[[ Supplied material open ]]
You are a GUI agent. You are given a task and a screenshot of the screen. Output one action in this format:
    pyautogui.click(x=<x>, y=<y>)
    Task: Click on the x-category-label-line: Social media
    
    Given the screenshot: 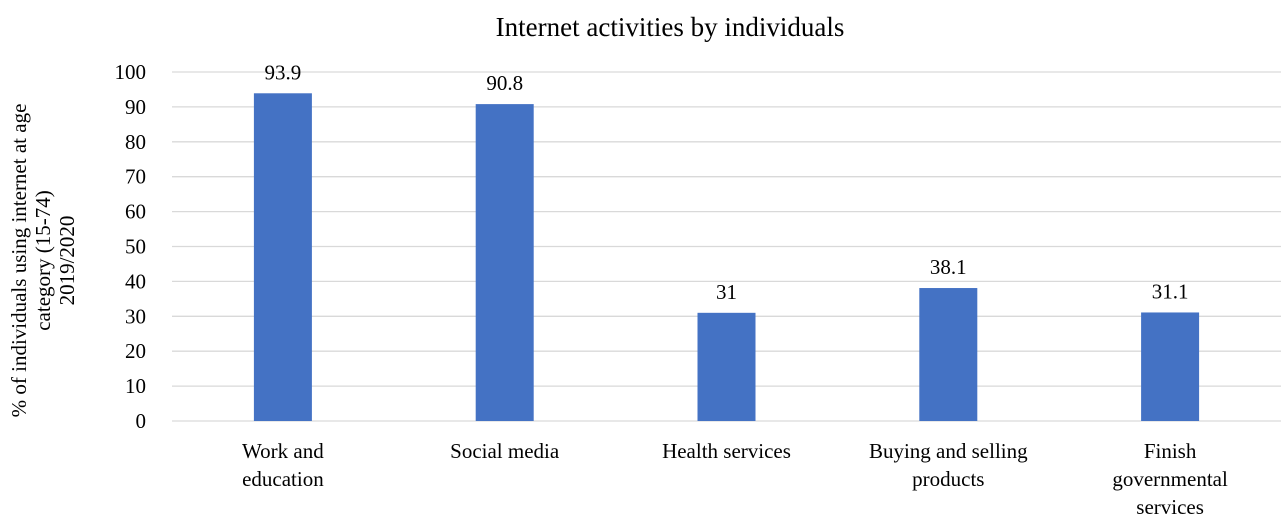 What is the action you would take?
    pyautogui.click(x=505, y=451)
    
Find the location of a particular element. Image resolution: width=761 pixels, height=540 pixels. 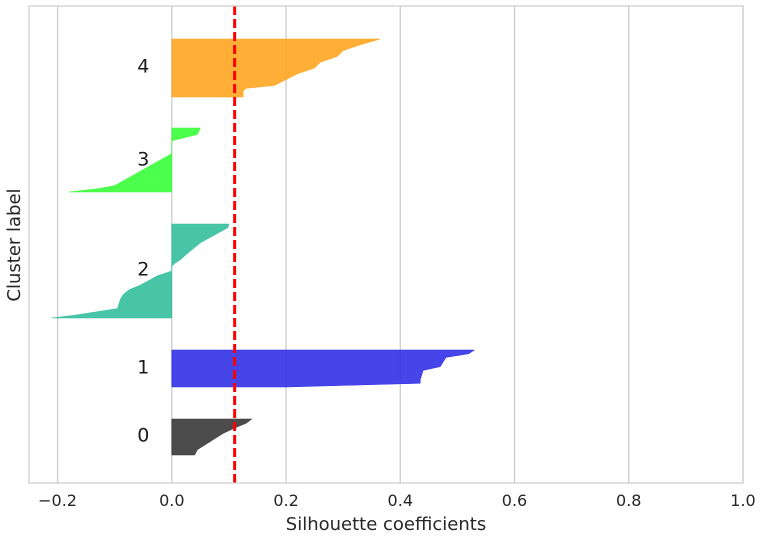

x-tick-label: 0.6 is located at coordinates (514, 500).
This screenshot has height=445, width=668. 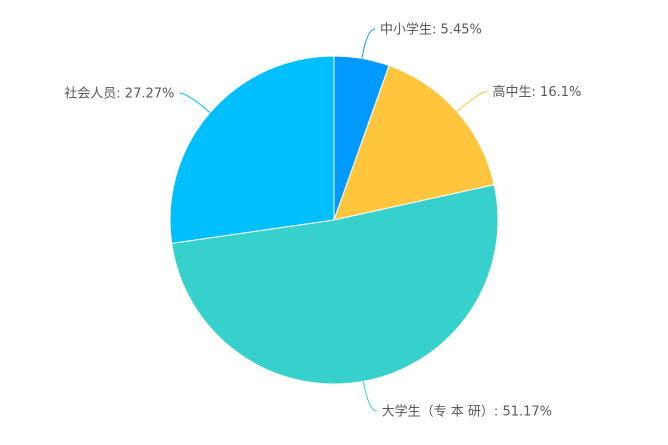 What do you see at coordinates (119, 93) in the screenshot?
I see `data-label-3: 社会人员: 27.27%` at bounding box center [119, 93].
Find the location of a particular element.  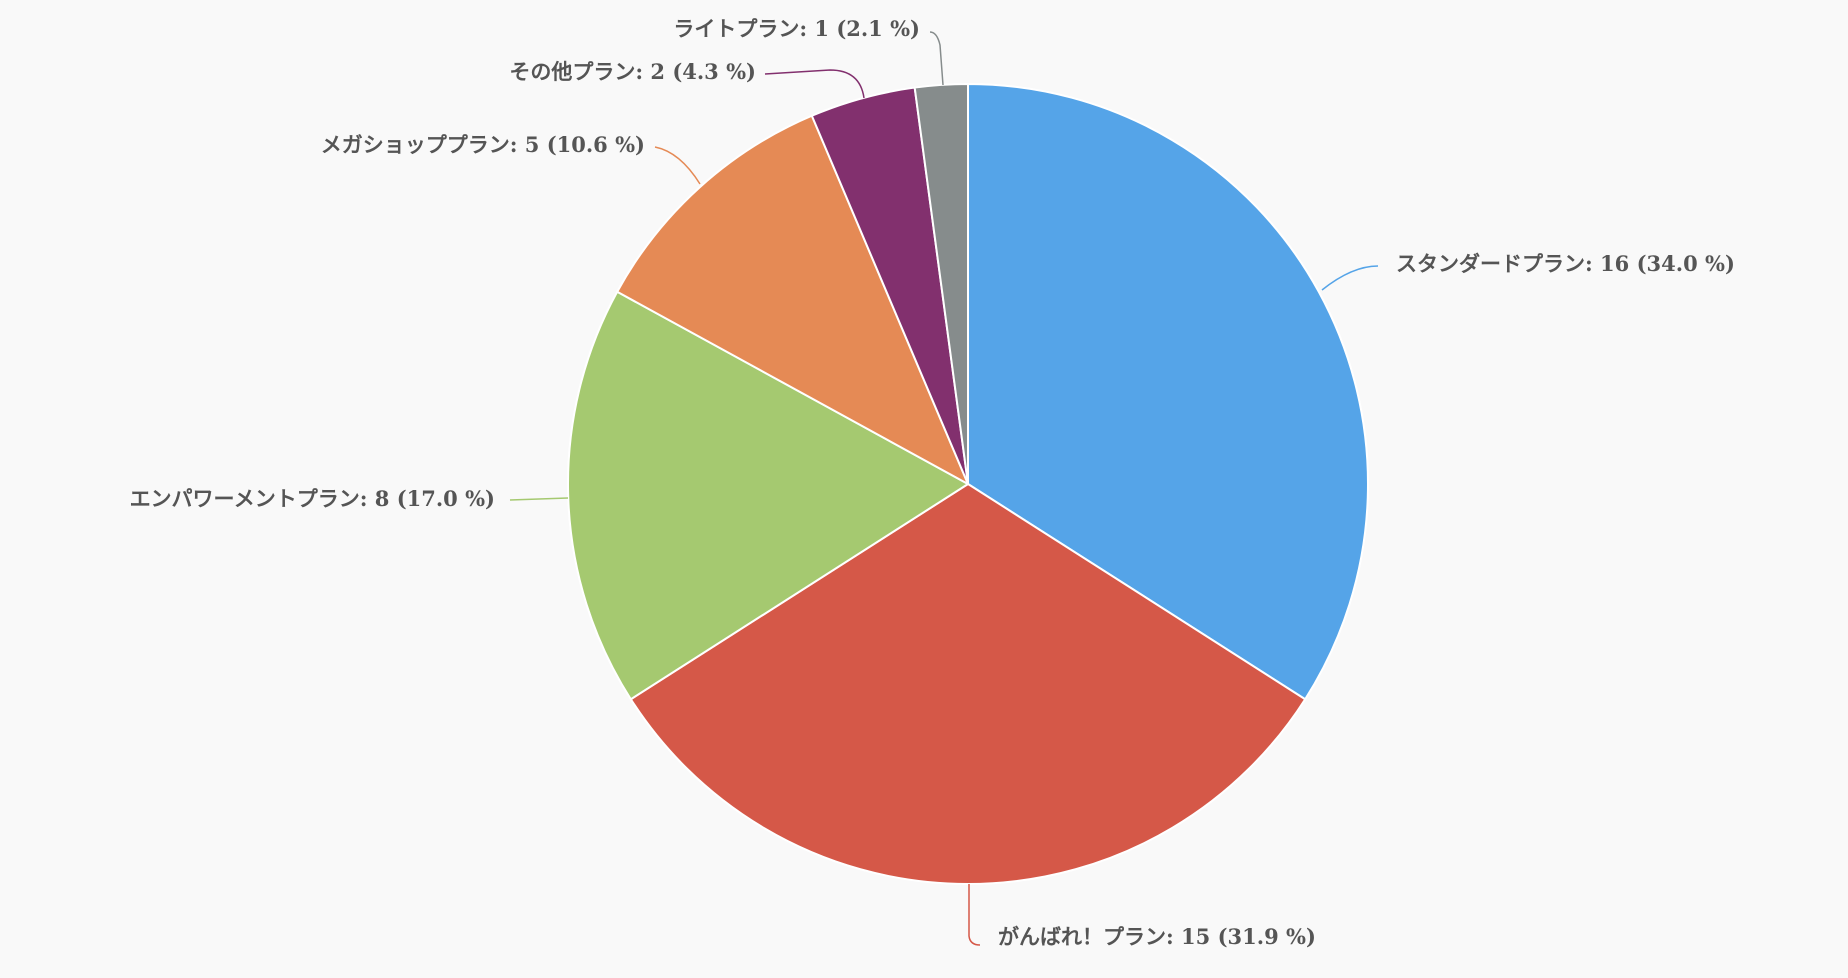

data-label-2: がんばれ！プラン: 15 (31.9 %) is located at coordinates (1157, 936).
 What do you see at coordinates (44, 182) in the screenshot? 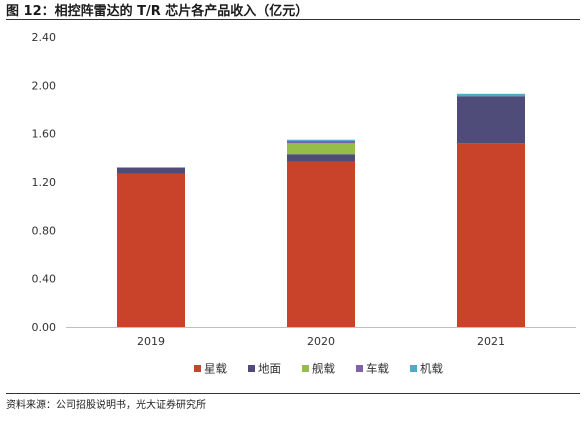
[[ Supplied material closed ]]
## Problem statement:
Rewrite the part of the material that opens with the line containing "Find the location of a particular element. Image" and closes with the line containing "x-tick-label: 0.6 is", substituting "specific" for "particular" and changing nothing else. Leave the pictures out.

## Output of the exercise:
Find the location of a specific element. Image resolution: width=761 pixels, height=540 pixels. 

x-tick-label: 0.6 is located at coordinates (514, 500).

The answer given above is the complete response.